Robert  Schoch, Boston University, Boston, USA

Many recent Egyptologists have attributed the carving of the Great Sphinx of Giza to the Old Kingdom Pharaoh Khafre (Chephren), ca. 2500 B.C. On the basis of a number of lines of geological, seismological, Egyptological, and related evidence, I have come to the conclusion that the structure commonly known as the Great Sphinx was built in stages (originally it may not have even been a Sphinx).  Initial carving of the core body of the Sphinx is estimated to have taken place during the period of approximately 7,000 to 5,000 B.C.  The Sphinx has subsequently been reworked and refurbished many times over the succeeding millennia -- including, probably, during the reign of Khafre.  In particular, the rump or rear of the Sphinx was carved out much later than the core body, and the head of the Sphinx has been recarved.

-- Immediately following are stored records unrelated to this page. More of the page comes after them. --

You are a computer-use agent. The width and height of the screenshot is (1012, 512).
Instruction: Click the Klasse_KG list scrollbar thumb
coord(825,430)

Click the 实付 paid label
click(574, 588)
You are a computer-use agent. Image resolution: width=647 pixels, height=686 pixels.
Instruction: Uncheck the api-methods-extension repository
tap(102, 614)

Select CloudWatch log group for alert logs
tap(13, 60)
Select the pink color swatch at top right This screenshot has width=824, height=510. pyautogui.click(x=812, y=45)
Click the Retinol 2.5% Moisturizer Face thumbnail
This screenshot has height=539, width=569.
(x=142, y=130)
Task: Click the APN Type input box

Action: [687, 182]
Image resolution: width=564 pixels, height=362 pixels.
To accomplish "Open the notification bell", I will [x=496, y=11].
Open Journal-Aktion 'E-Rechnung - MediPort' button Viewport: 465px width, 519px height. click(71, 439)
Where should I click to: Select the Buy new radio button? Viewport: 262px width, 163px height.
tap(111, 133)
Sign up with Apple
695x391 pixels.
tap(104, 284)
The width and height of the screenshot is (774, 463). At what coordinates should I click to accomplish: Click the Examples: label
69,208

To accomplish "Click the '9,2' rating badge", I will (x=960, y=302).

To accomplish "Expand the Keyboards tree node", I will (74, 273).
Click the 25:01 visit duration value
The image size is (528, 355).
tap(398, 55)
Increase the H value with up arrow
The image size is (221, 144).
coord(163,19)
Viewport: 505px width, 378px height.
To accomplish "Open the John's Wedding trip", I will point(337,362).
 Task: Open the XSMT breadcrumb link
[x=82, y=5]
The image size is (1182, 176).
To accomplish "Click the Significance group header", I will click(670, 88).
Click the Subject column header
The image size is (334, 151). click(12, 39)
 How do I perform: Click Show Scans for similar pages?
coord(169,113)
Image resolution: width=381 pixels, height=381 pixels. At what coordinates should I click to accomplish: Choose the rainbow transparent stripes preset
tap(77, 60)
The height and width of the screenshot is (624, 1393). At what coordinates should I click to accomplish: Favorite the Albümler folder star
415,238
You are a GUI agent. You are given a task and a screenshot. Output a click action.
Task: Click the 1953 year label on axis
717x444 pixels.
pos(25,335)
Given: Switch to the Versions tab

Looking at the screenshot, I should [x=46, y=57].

My geological work suggests that Khafre merely restored the Sphinx. The body of the Sphinx, carved from the local bedrock and thus sitting in the bottom of an artificial hollow (ditch), and the walls of the Sphinx enclosure exhibit well-developed precipitation-induced (p-i) weathering (characterized by a rolling and undulating vertical profile) not typically seen on Old Kingdom Giza Plateau structures (which exhibit primarily wind-induced weathering marked by a more angular profile with soft layers removed by wind abrasion) also excavated from the Mokattam limestone.  This deep p-i weathering of the Sphinx is interpreted as predating the current arid regime of the area, and thus indicates that the body of the Sphinx predates Old Kingdom times by perhaps several millennia.  Though we continue to refine our knowledge of the details of the paleoclimatic history of the Giza Plateau over the last 10,000 years, we already know enough to associate certain dominant modes of weathering with certain parts of that climatic history. Portions of the Sphinx predate Old Kingdom times. The temples adjacent to the Sphinx are built of limestone coreblocks taken from the ditch quarried out to form the body of the Sphinx.  These coreblocks are faced with Aswan granite attributed to Khafre, but the coreblocks were already deeply weathered when the granite facing was originally applied.  The first of several ancient repair campaigns to the weathered body of the Sphinx was done with typical Old Kingdom style masonry, but the core body of the Sphinx was already deeply weathered when this earliest repair work was carried out (see Robert M. Schoch, 1992, KMT, A Modern Journal of Ancient Egypt, vol. 3, no. 2, pp. 52-59, 66-70; Robert M. Schoch with Robert Aquinas McNally, 1999, VOICES OF THE ROCKS, New York: Harmony Books).  Corroborative evidence includes low-energy seismic refraction data that records up to 100\% deeper weathering below the original floor of the Sphinx enclosure as compared to weathering seen in the identical limestones in an area presumably quarried during Khafre's time in the rear of the Sphinx enclosure. Seismic investigations have also uncovered a series of cavities or chambers under the Sphinx (see Thomas Dobecki and Robert M. Schoch, 1992, Geoarchaeology, vol. 7, no. 6, pp. 527-544).